Time: 1 hour 20 minutes (20 minutes active)

Makes: 4 to 6 servings as part of a multicourse family-style meal

4 cloves garlic, chopped (1 tablespoon)

1 tablespoon fish sauce

1 tablespoon soy sauce

2 teaspoons ground turmeric

1 1/2-inch piece fresh ginger, peeled and grated (1 ½ tablespoons)
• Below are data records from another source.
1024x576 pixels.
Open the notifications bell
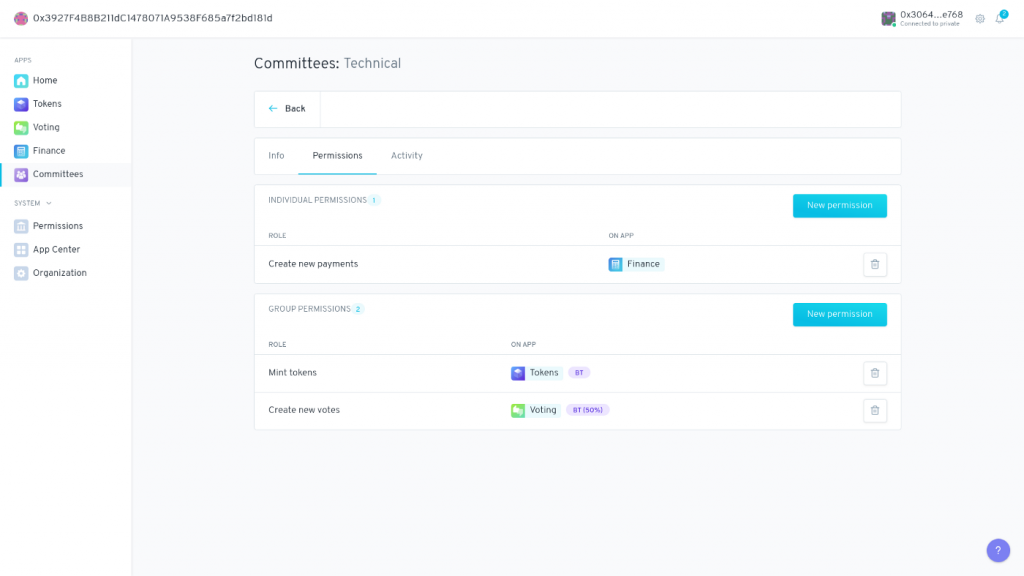999,19
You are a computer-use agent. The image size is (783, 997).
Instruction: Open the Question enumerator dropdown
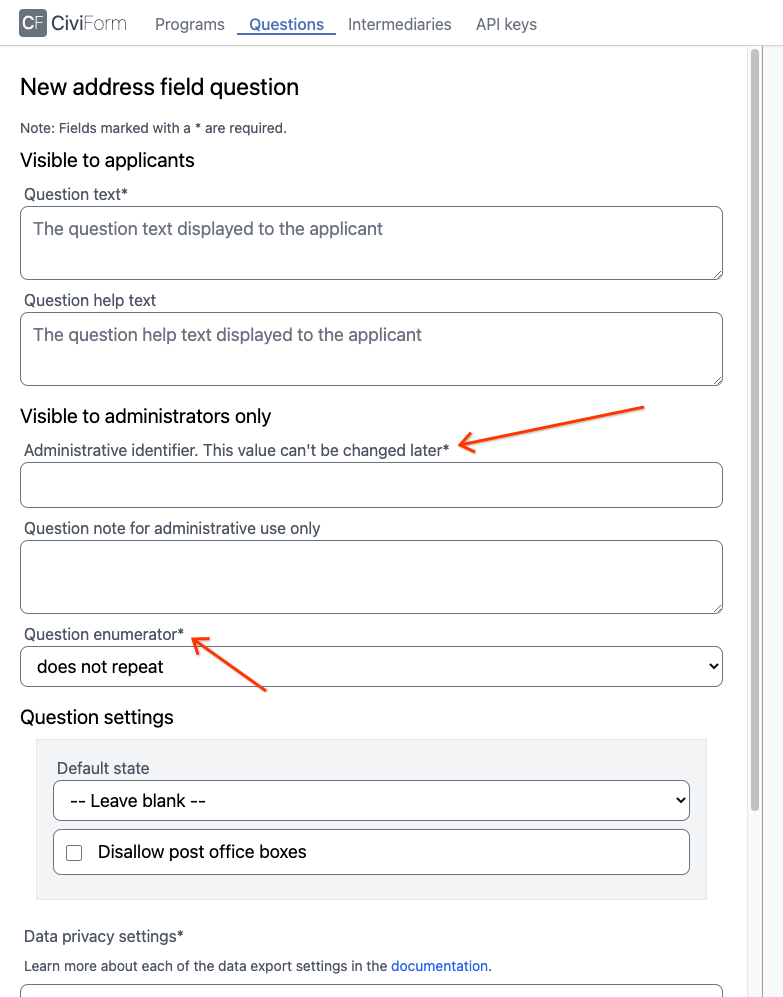(x=370, y=665)
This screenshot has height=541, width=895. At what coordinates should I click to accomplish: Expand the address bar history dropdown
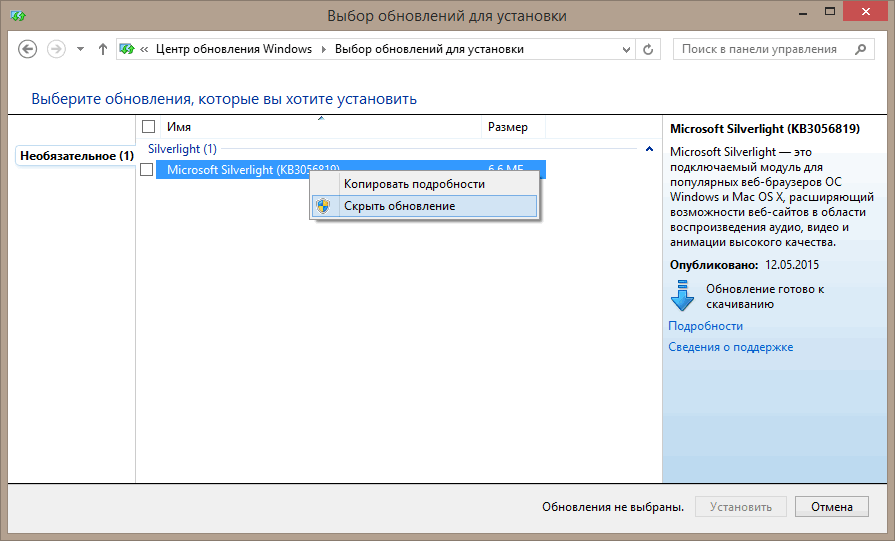(x=625, y=49)
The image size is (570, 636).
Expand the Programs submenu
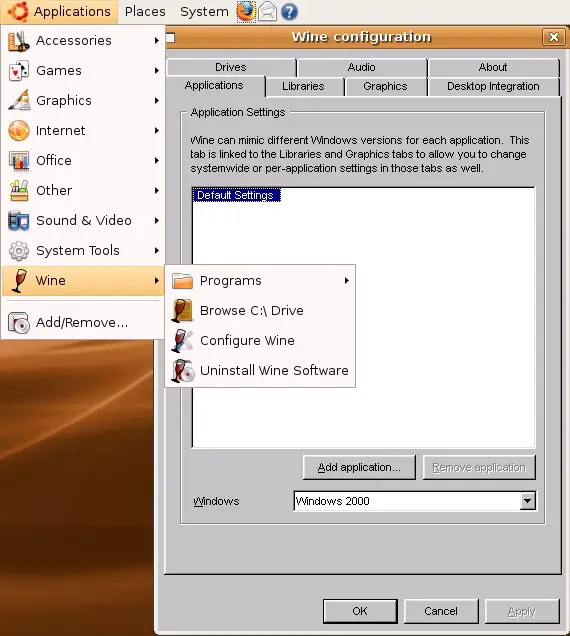pyautogui.click(x=260, y=281)
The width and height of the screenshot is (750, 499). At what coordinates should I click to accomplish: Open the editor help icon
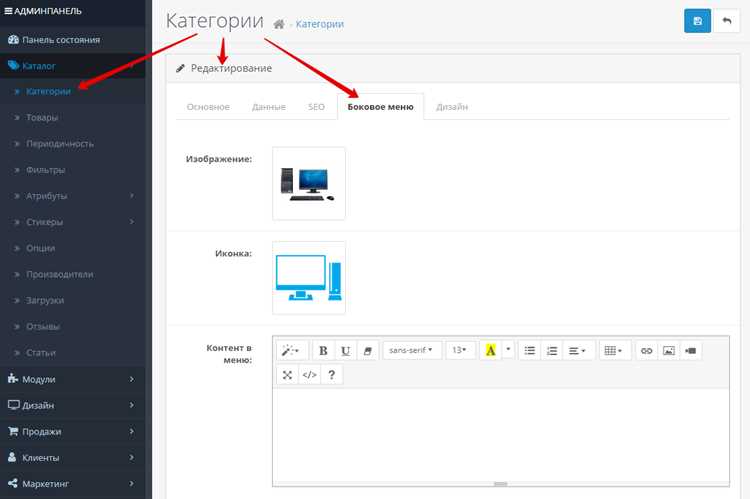click(x=331, y=375)
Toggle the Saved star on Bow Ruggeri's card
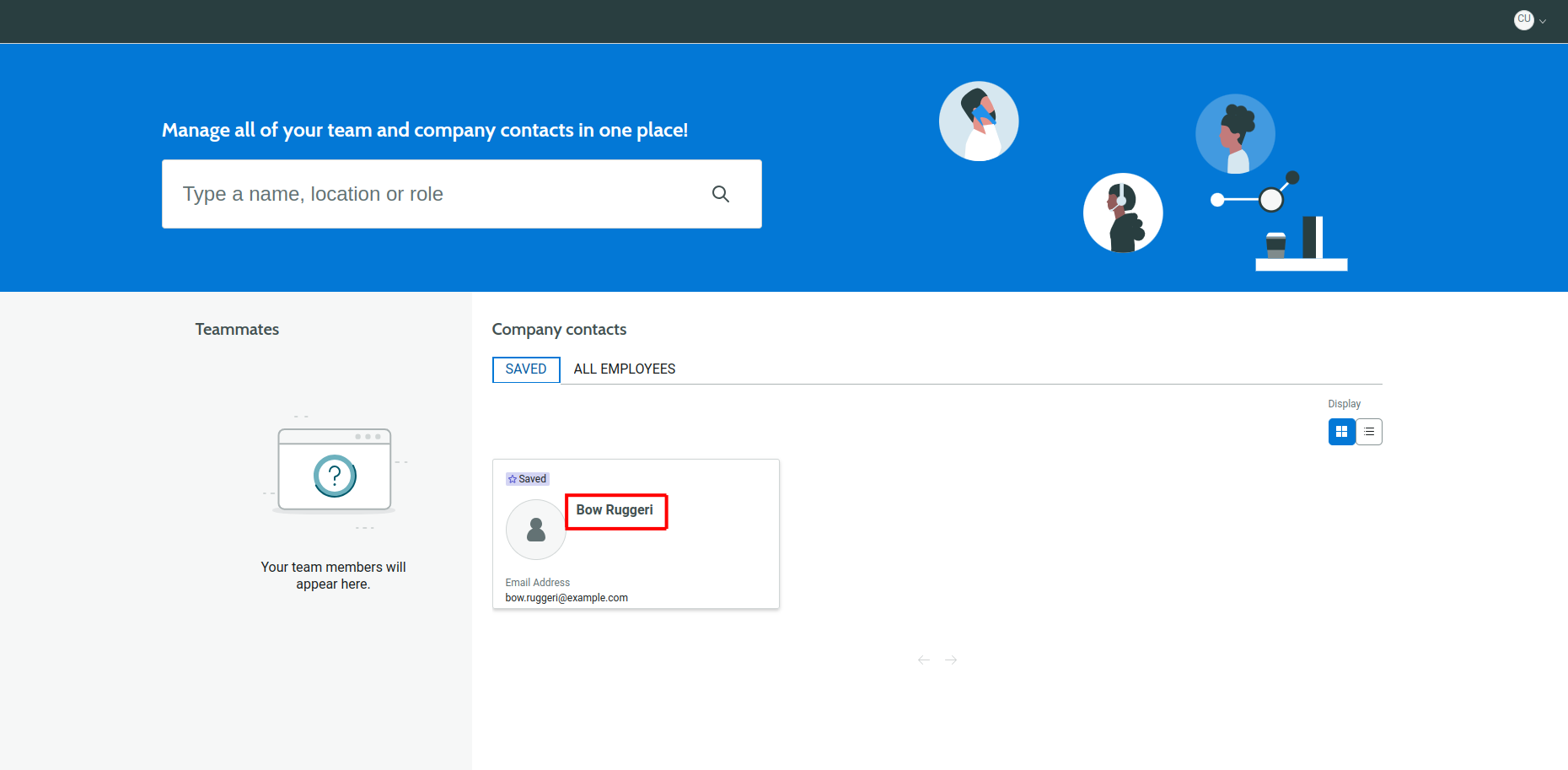Viewport: 1568px width, 770px height. pyautogui.click(x=513, y=479)
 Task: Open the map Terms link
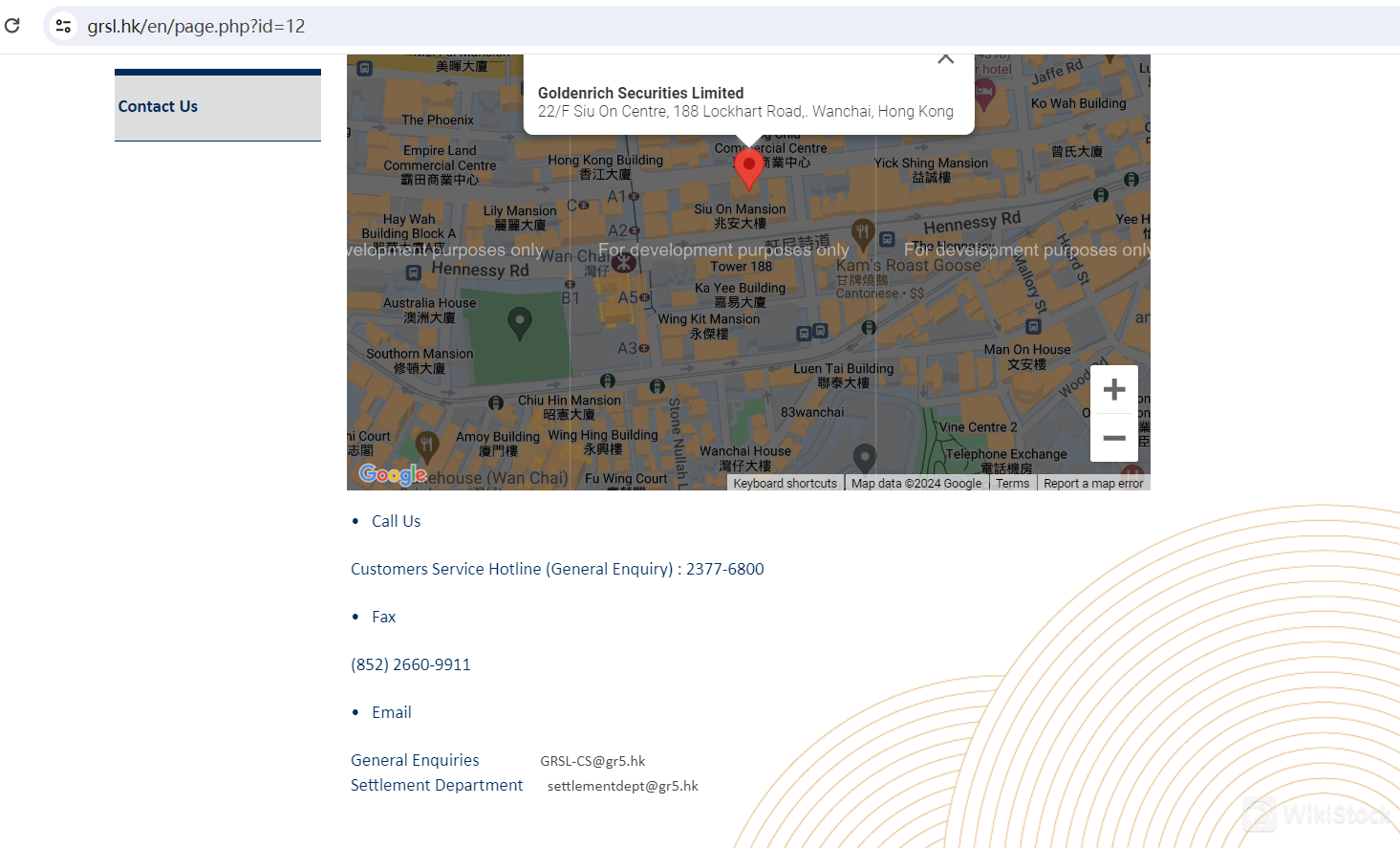(1012, 483)
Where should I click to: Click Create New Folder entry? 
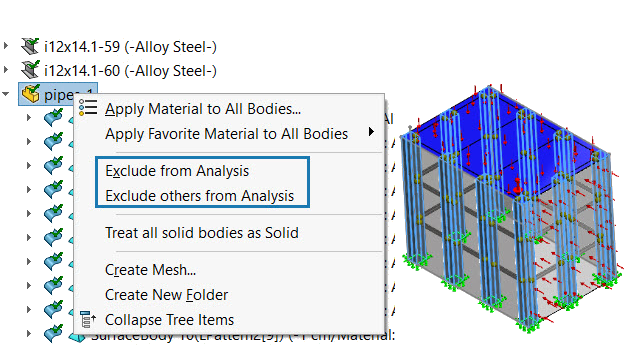(167, 295)
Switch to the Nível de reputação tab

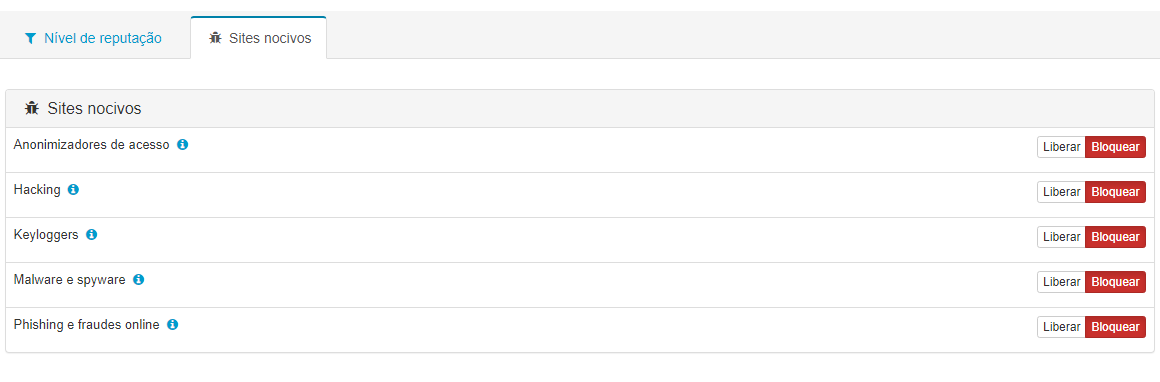[93, 38]
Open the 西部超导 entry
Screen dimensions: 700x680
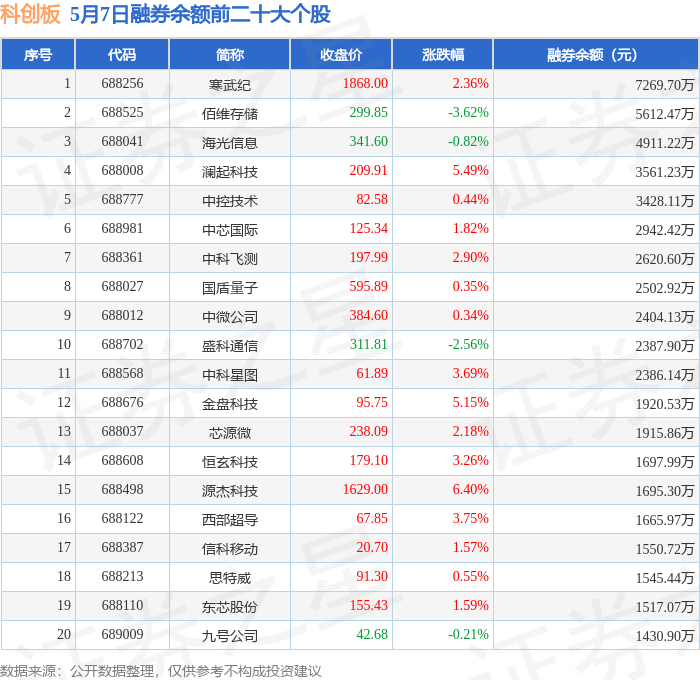coord(229,520)
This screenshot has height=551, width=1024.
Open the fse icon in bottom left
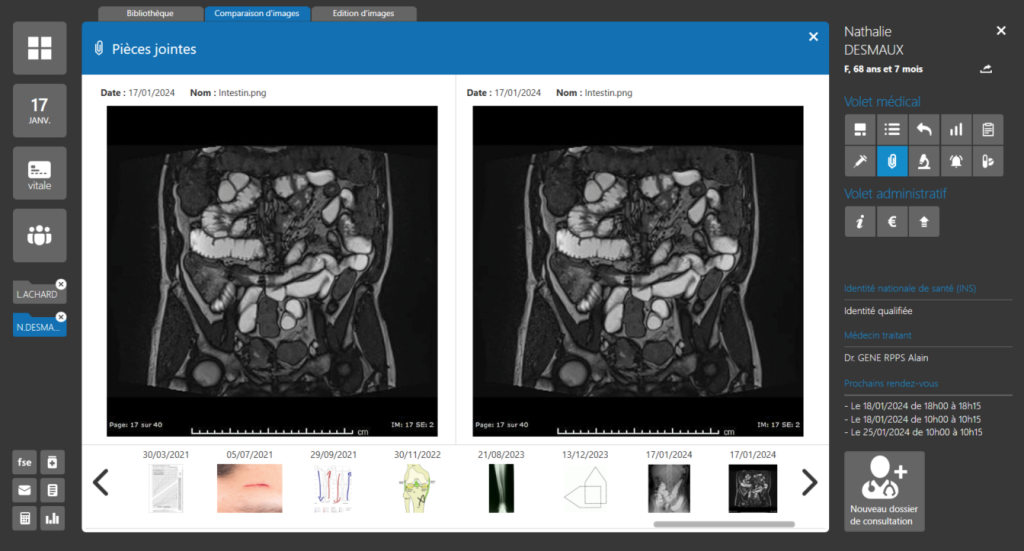(x=25, y=462)
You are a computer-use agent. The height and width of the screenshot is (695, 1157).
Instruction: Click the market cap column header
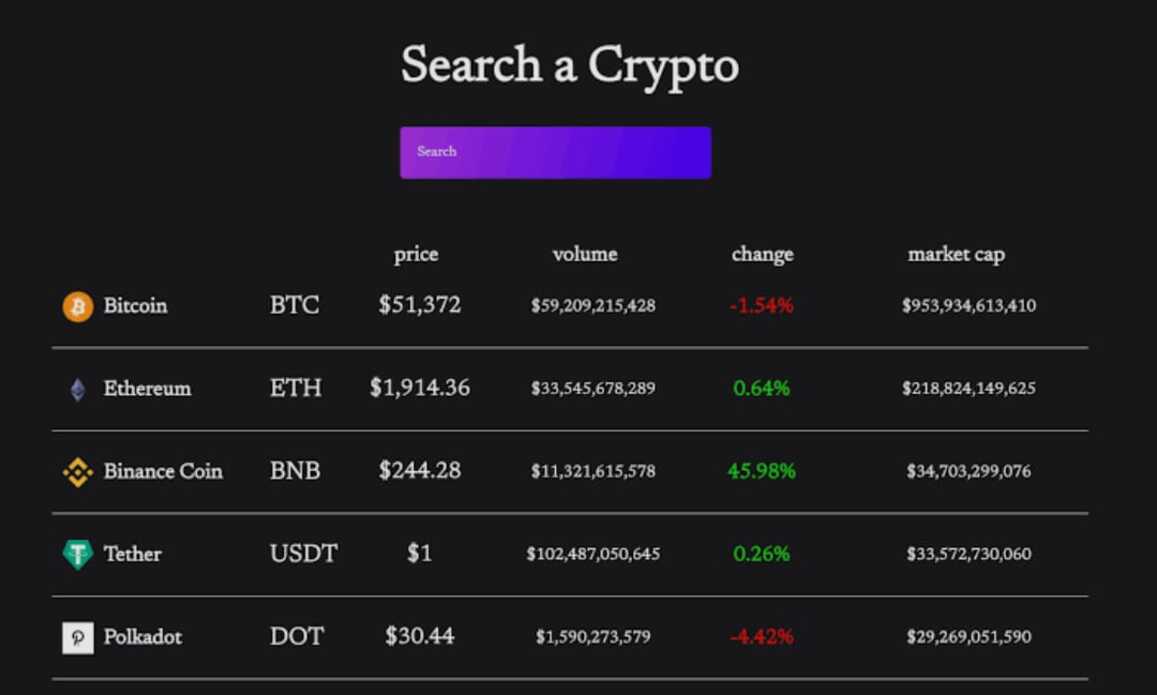pos(956,255)
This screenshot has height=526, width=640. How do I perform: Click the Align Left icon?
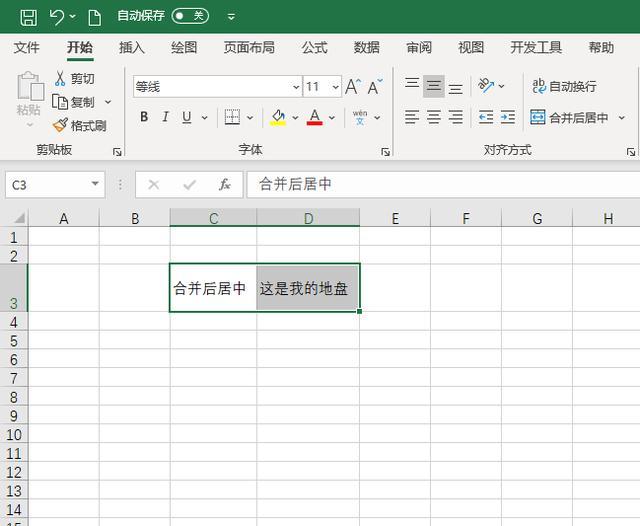coord(412,117)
2 pounds boneless pork should or loin, trimmed and cut into 1-inch cubes

1/4 cup vegetable oil

2 medium yellow onions chopped (2 cups)

1 tablespoon ground paprika

1 pound winter squash (such as kabocha or hubbard) cut into 1-inch cubes (2 to 3 cups) (optional)

Salt (optional)

Cilantro leaves for garnish

In a large bowl, combine the garlic, fish sauce, soy sauce, turmeric, and ginger. Add pork and mix well to coat

Preheat a large, heavy skillet over medium heat for about one minute. Swirl in the oil and heat until it becomes runny and starts to shimmer. Add the onions and stir and cook until translucent and ruffled with brown edges, three to four minutes. Add paprika and mix until the onions are evenly coated.

Add pork and raise the heat to medium-high. Stir and cook to brown the pork for about one minute. Cover and simmer over medium-low heat for about 40 minutes. Add the squash and cook for another 20 to 25 minutes, or until meat and squash are tender. Adjust the heat if necessary, you don’t want the meat to burn.

Taste and add salt if desired. Transfer to a serving platter and garnish with cilantro leaves. Serve with freshly teamed rice and a vegetable side dish.